Blue/Green Strategy — Applications on Kubernetes

Definition

Defining Blue/Green rules — Kubernetes Manifest

Working Pattern

Both App-V1 and App-V2 are configured as endpoints under a service. Kubernetes Service manifest contain a ‘selector’ parameter which streamlines the traffic flow based on the ‘version’ label.

'{"spec":{"selector":{"version":"v1.0.0"}}}' and '{"spec":{"selector":{"version":"v2.0.0"}}}'

As shown below once App-V2 is introduced all the traffic is shifted from App-V1 to App-v2.

Traffic Shift Visualization — Blue/Green Strategy

The fundamental idea is to have two easily switchable environments to switch between, there are plenty of ways to vary the details.
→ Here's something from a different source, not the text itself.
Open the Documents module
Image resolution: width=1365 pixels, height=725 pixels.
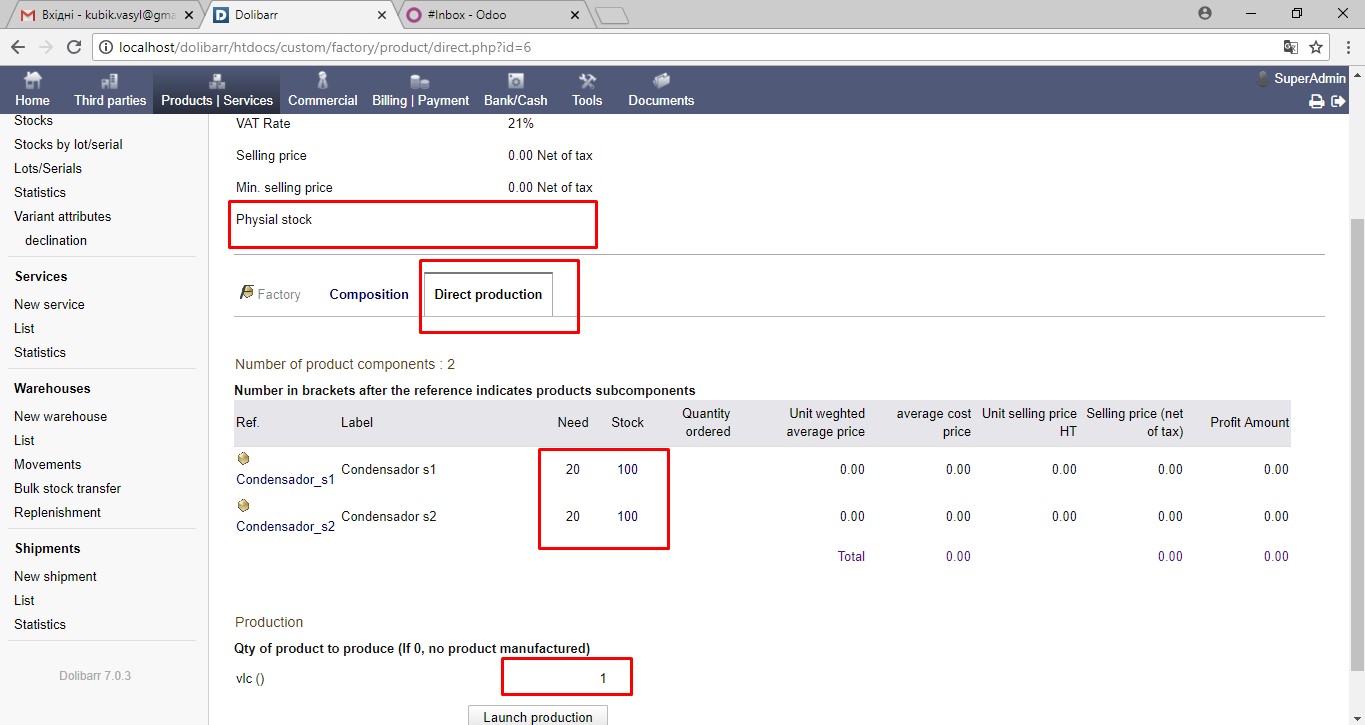click(x=660, y=90)
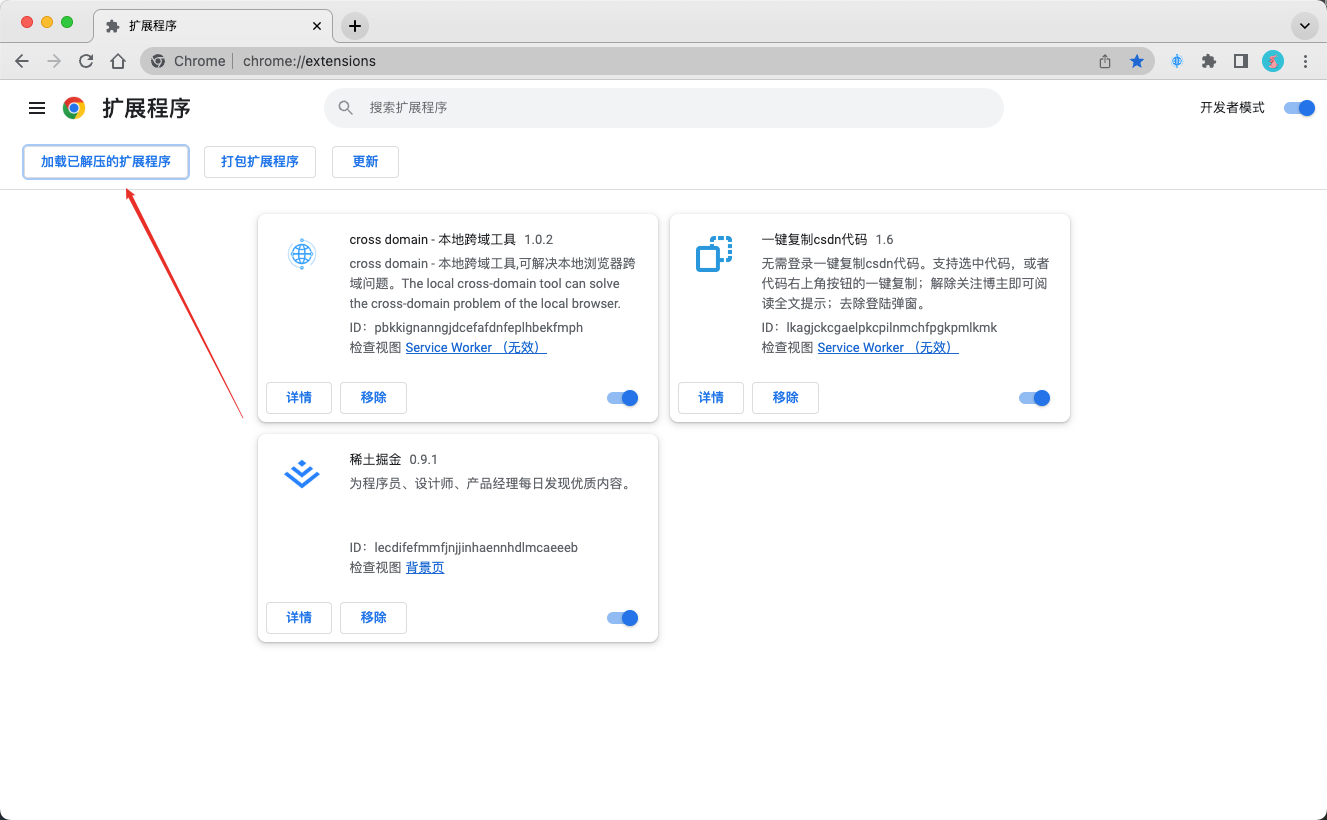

With this approach users can avoid versioning issue, as the entire application state is changed in one go and on the other hand this approach is expensive as it requires double the resources.

Canary Deployments

Canary deployments involve rolling a new release incrementally to a small subset of servers side by side with its Stable version. Once the functionality and stability are tested, the changes can then be rolled out to the rest of the infrastructure.

This effectively exposes new versions to a small set of users, which acts as an early indicator for failures that might happen. Canaries are very handy for avoiding problematic deployments and angry users! If one canary deployment fails, the rest of your servers aren’t affected and you can simply ditch it and fix the root cause.

As shown below the traffic is gradually incremented to App-V2 finally removing App-V1.

Canary Strategy for Applications with Istio

Definition

As shown below Istio’s ‘canary-weight’ is used to gradually shift traffic form App-V1 to App-v2.

Defining Canary — Applications on Kubernetes
Weighted Traffic Flow with Istio
Traffic Control with Istio to Versions

Working Pattern

With Canary-Weight ‘10’ to ‘App-V2’:

Traffic Visualization With Weight Paramaeter — Canary-Weight ‘10’ to ‘App-V2’

With Canary-Weight ‘100’ to ‘App-V2’:

Traffic Visualization — Canary-Weight ‘100’ to ‘App-V2’

Although this approach involves slow rollout, this is convenient for error rate and performance monitoring.


Users expect applications to be available all the time and developers are expected to deploy new versions of them several times a day. Strategic deployment of applications significantly affect business benefits like: time to market is reduced, users get product value in less time, overall developer morale goes up etc. Traffic flow management capabilities and container lifecycle management are some of the key advantages of Kubernetes and Istio where users can easily implement traditional software deployment strategies in microservices ecosystem.